▶ Extract to read:

>>>>

Note that that last is not "arrange" - it's meant to be an abbreviation of "ARRAY-range", since `range()` is a function that generates an iterator in python (outside of numpy). If you are just starting out in python, you can think of an iterator as something like a list, though that's not precisely correct. Anyway: A-range (np.arange()) behaves much like `range()` but generates arrays.



In [None]:
# Some examples
print(np.linspace(0, 1, 5))
print(np.arange(4, 10, 2))
print(np.random.rand(2, 3))
print(np.random.randn(5, 2))

For these and all other functions, you can always get help to learn or refresh your memory about the requisite syntax by calling the function plus a question mark, thus:

In [None]:
np.linspace?

Note that the help often contains example calls to the function. 

# Exercises: Array generation

## A
Make an array of 400 evenly spaced values between -10 and 10

## B 
Make an array of random values between 0 and 1 that is (500 x 128)

## C
Make an array of random values between 0 and 5 that is (20 x 20)

## D
Make an array of random values between -1 and 1 that is (15 x 4)

In [None]:
# A
A = ...
# B
B = ...
# C
C = ...
# D
D = ...

# Indexing multi-dimensional arrays
We've already seen how to index lists; 1D arrays work just the same. When arrays are 2D, more indices must be specified. 

In [None]:
a = np.array([[1, 2, 3, 4], [5, 6, 7, 8]])
# Use integer indices for each dimension to specify individual values
print(a[0, 1])
print(a[1, 3])

In [None]:
# Use slice notation (:) to select ranges of values
print(a[:, 1:])

<<<<

(Click-target data)
>>>>

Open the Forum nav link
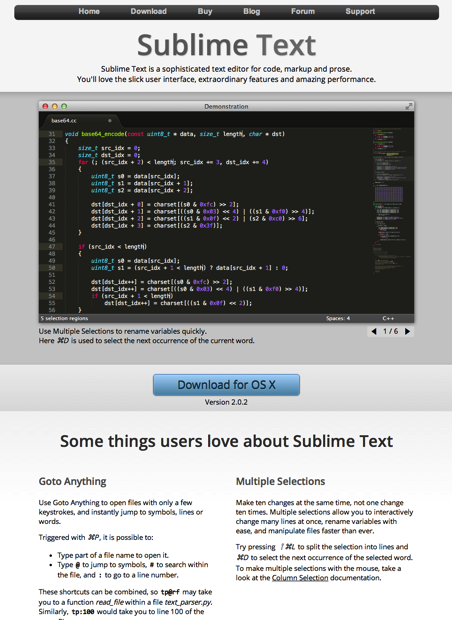The image size is (452, 620). point(303,11)
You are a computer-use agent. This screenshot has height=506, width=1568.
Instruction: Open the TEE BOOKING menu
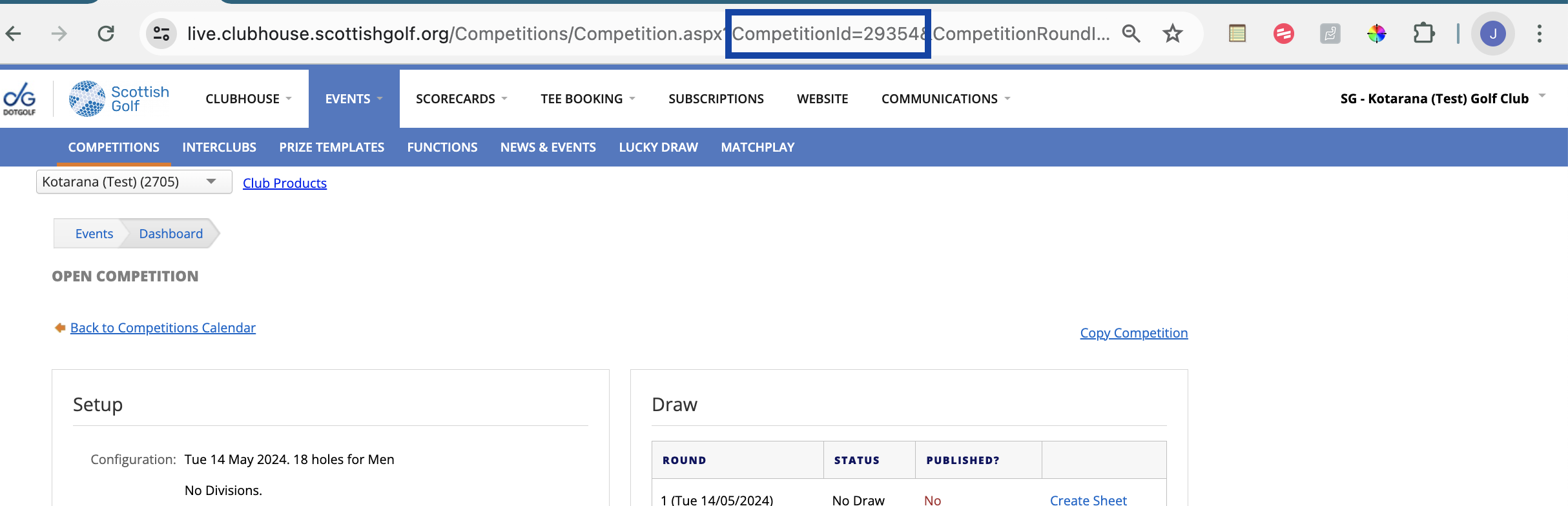(x=588, y=99)
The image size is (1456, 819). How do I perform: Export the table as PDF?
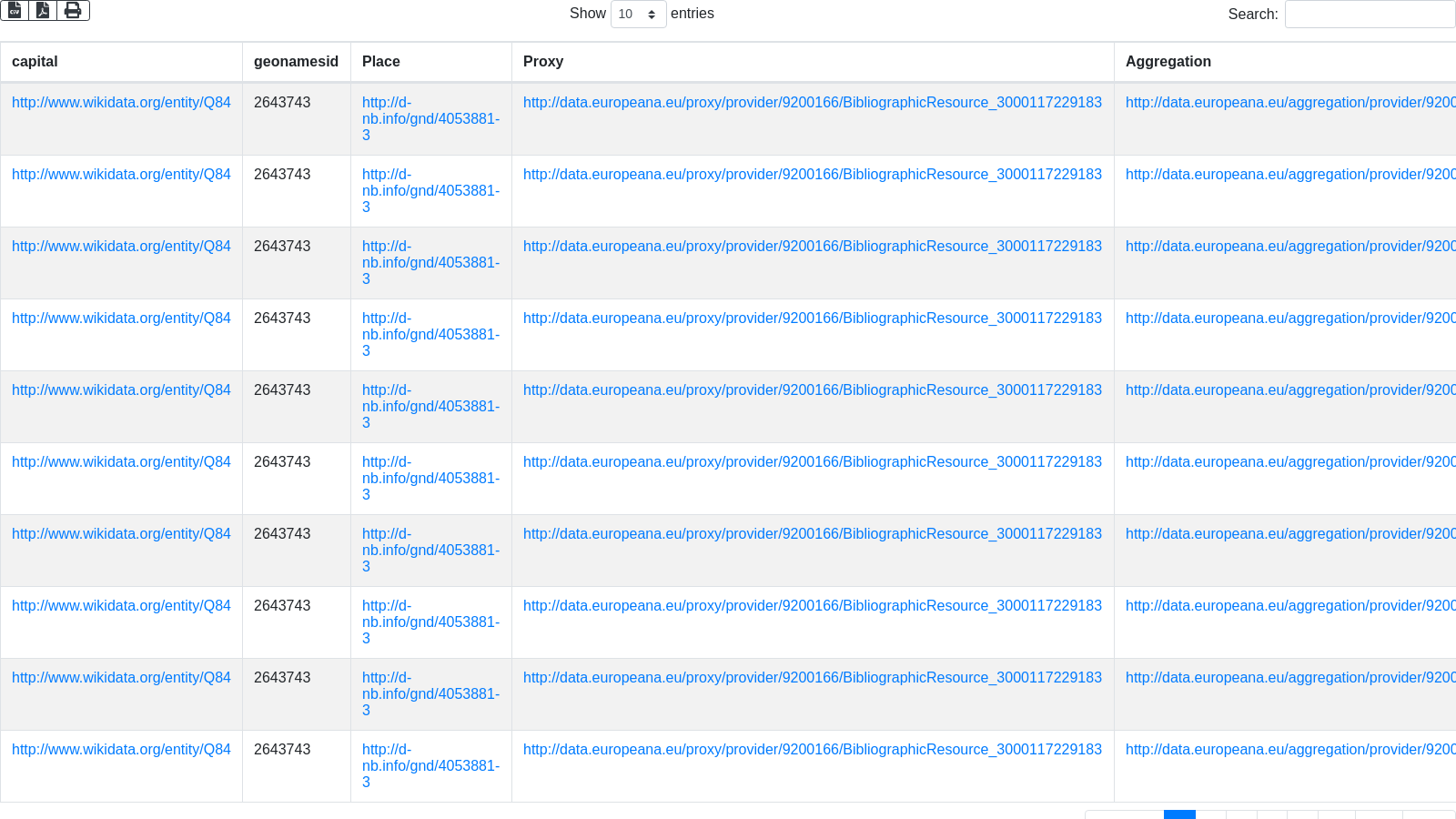pyautogui.click(x=43, y=10)
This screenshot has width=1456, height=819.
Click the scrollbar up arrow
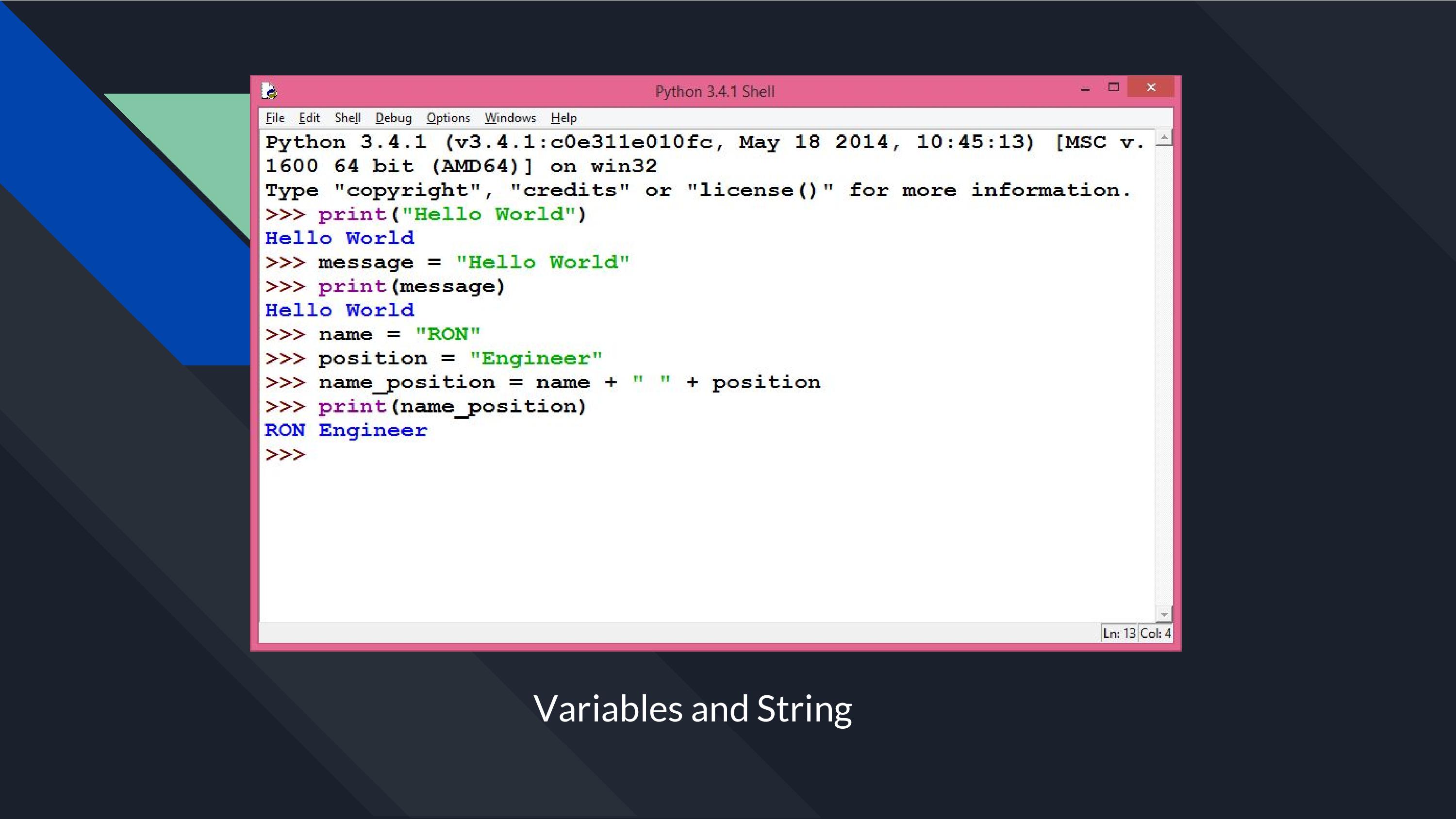click(x=1165, y=136)
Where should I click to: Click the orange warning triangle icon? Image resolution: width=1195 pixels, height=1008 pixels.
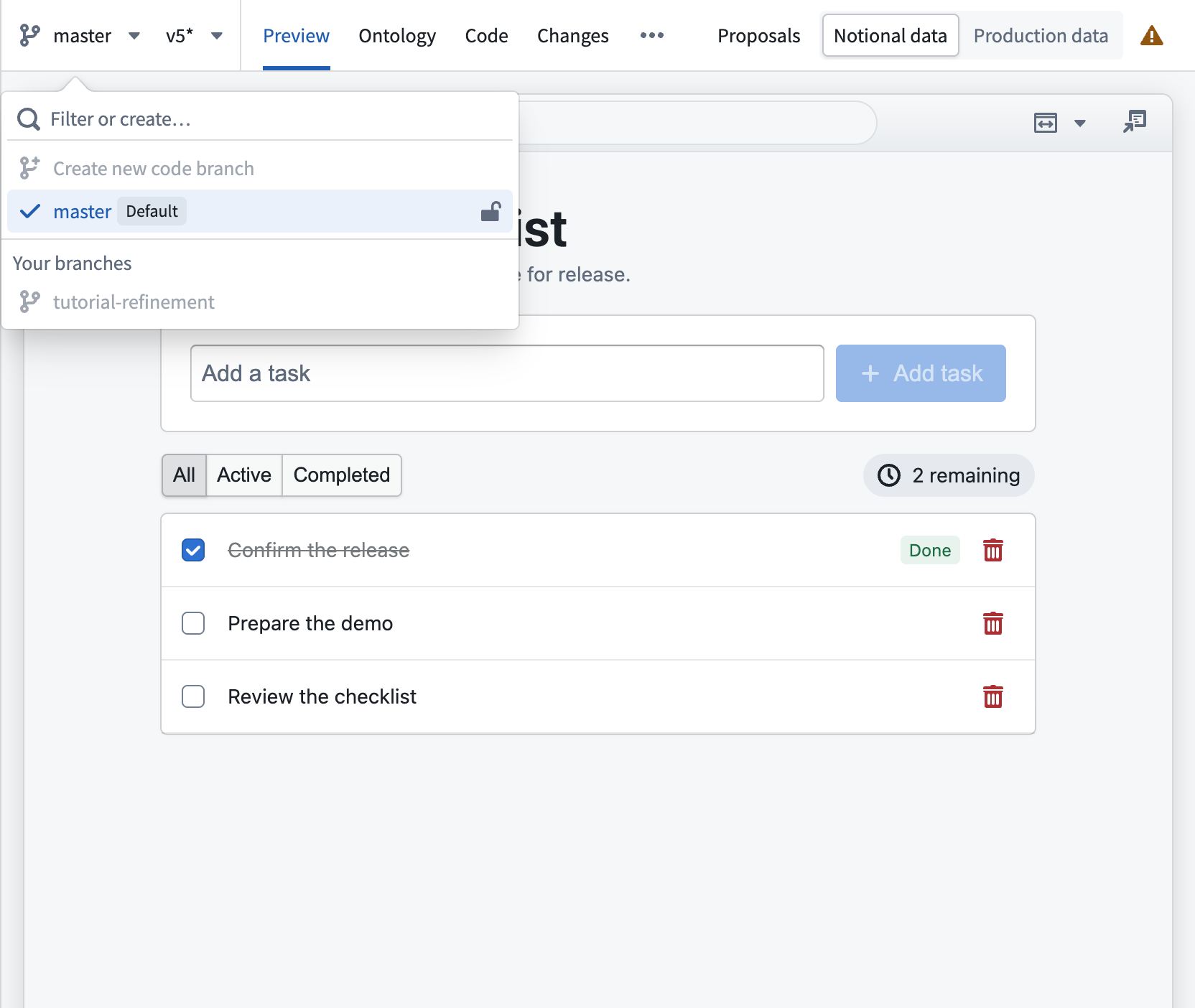pyautogui.click(x=1151, y=35)
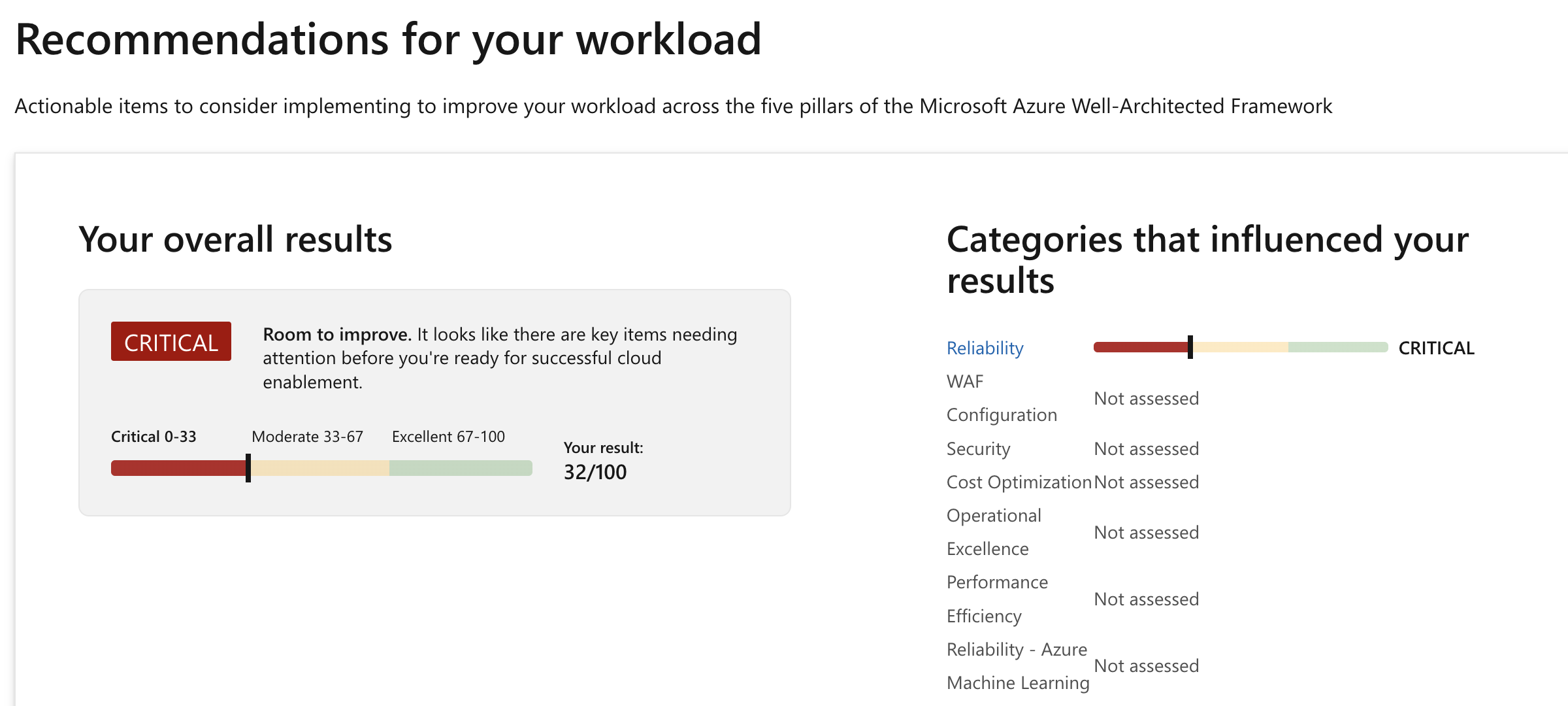The width and height of the screenshot is (1568, 706).
Task: Click the 'Moderate 33-67' range label
Action: coord(307,437)
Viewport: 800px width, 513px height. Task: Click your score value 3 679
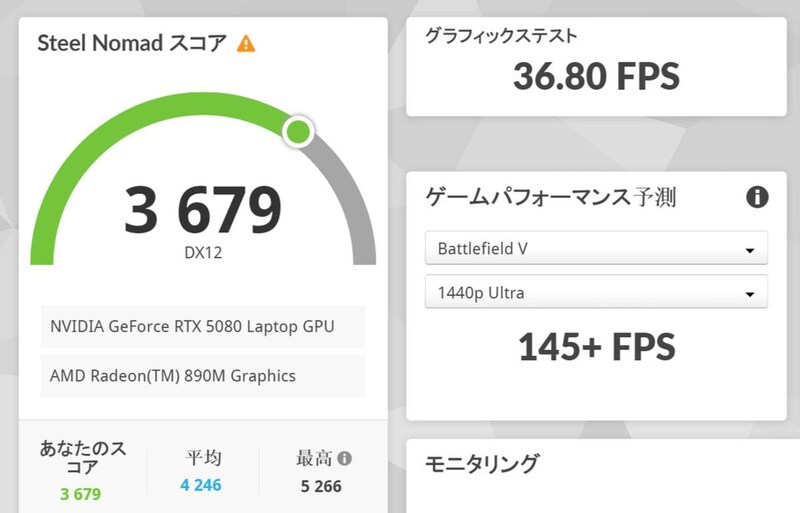(x=81, y=494)
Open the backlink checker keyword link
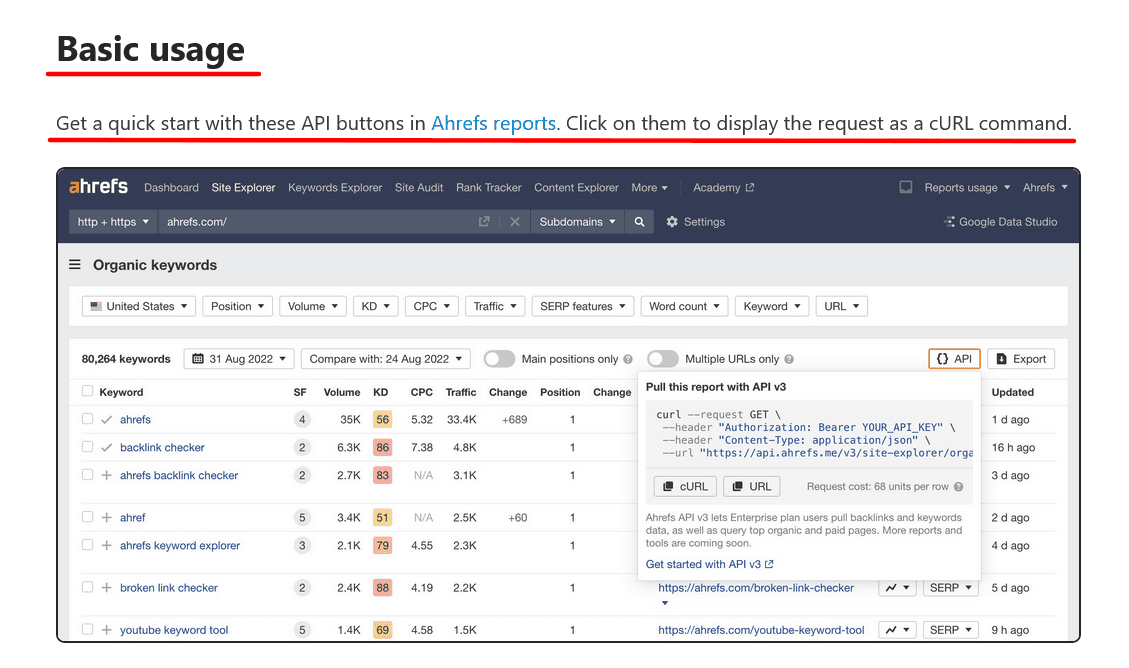Viewport: 1129px width, 668px height. [161, 447]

<<<<

▶ Exercise tasks:
- a) Do the following statements agree with the NumPy tutorial? (i) The name np.arange is meant to abbreviate "ARRAY-range." (ii) Exercise B asks for an array of random values that is (20 x 20). (iii) Help on a function can be called up by adding a question mark to the function. For each statement, answer yes or no and quote the tutorial's deciding words.
- b) Write out the NumPy tutorial word for word from "Note that that" to "print(np.arange(4, 10, 2))".
- c) How would the NumPy tutorial continue? Write the next part, starting from where it stops.

▶ Responses to the tasks:
- a)
(i) Yes: "it's meant to be an abbreviation of "ARRAY-range""
(ii) No: "Make an array of random values between 0 and 1 that is (500 x 128)"
(iii) Yes: "by calling the function plus a question mark"

- b)
Note that that last is not "arrange" - it's meant to be an abbreviation of "ARRAY-range", since `range()` is a function that generates an iterator in python (outside of numpy). If you are just starting out in python, you can think of an iterator as something like a list, though that's not precisely correct. Anyway: A-range (np.arange()) behaves much like `range()` but generates arrays.



In [None]:
# Some examples
print(np.linspace(0, 1, 5))
print(np.arange(4, 10, 2))

- c)
print(a[:, 2:3])

Note that all of the above return 2D arrays (just like the original array). If you use integer indices, you will reduce the dimensionality of the array into which you are indexing. For example, if you want to select only the 3rd column of `a` above (and return a 2-long 1D array), you would call the following:

In [None]:
# Slice indexing (with start:end) keeps 2D array 
print('Slicing:')
print(a[:, 2:3])
print(a[:, 2:3].shape)
# Integer indexing removes one dimension
print('Integer indexing:')
print(a[:, 2])
print(a[:, 2].shape)

# Exercises: Array indexing
## A 
Select the last half of the values in the array `A` that you created above. (call it A_pt2)
## B
Select the 3rd row of the array  `B` that you created above (call it B3)
## C
Select every other row from the 10th row from the end of the array to the last row of the array in `C` from above.
## D
Select every other row and column in `D` above.

In [None]:
# Answers

# A

# B

# C

# D


Another really useful function (which we have made / will make much use of in class) is `np.meshgrid()`. This function is a little more confusing than the simple generation functions above, so I will introduce it with some motivation. Let's say you want to evaluate a 2D Gaussian function at a series of values. The equation for a 2D circular Gaussian is:

$g = e^{-\frac{(x-\mu_x)^2 + (y-\mu_y)^2}{2\sigma^2}}$

Here is a function to evaluate the value in a Gaussian for a given $x_0$, $y_0$, and $\sigma$ (X center, Y center, and width): 

In [None]:
def gauss(x, y, x0=3, y0=2, sigma=1.5):
    g = np.e**(-((x - x0)**2 + (y-y0)**2)/(2*sigma**2))
    return g

In [None]:
#You could use this function to evalutate the value for the Gaussian function at particular coordinates:
# Here, we evaluate for (2, 0)
print(gauss(2, 0))
# Here, for (2, 2)
print(gauss(2, 2))

The value is larger the nearer the x and y values are to x0 and y0. Now let's say we want to evaluate a whole mess of values of X and Y. You might consider doing that in a loop, like this:

In [None]:
# Define some xs and ys at which you want to evaluate the Gaussian function
xs = np.arange(10)
ys = np.arange(10)
# Store the output in some sensible format (a 2D array)
g = np.zeros((10, 10))
for x in xs:
    for y in ys:
        g[y, x] = gauss(x, y)
print(g)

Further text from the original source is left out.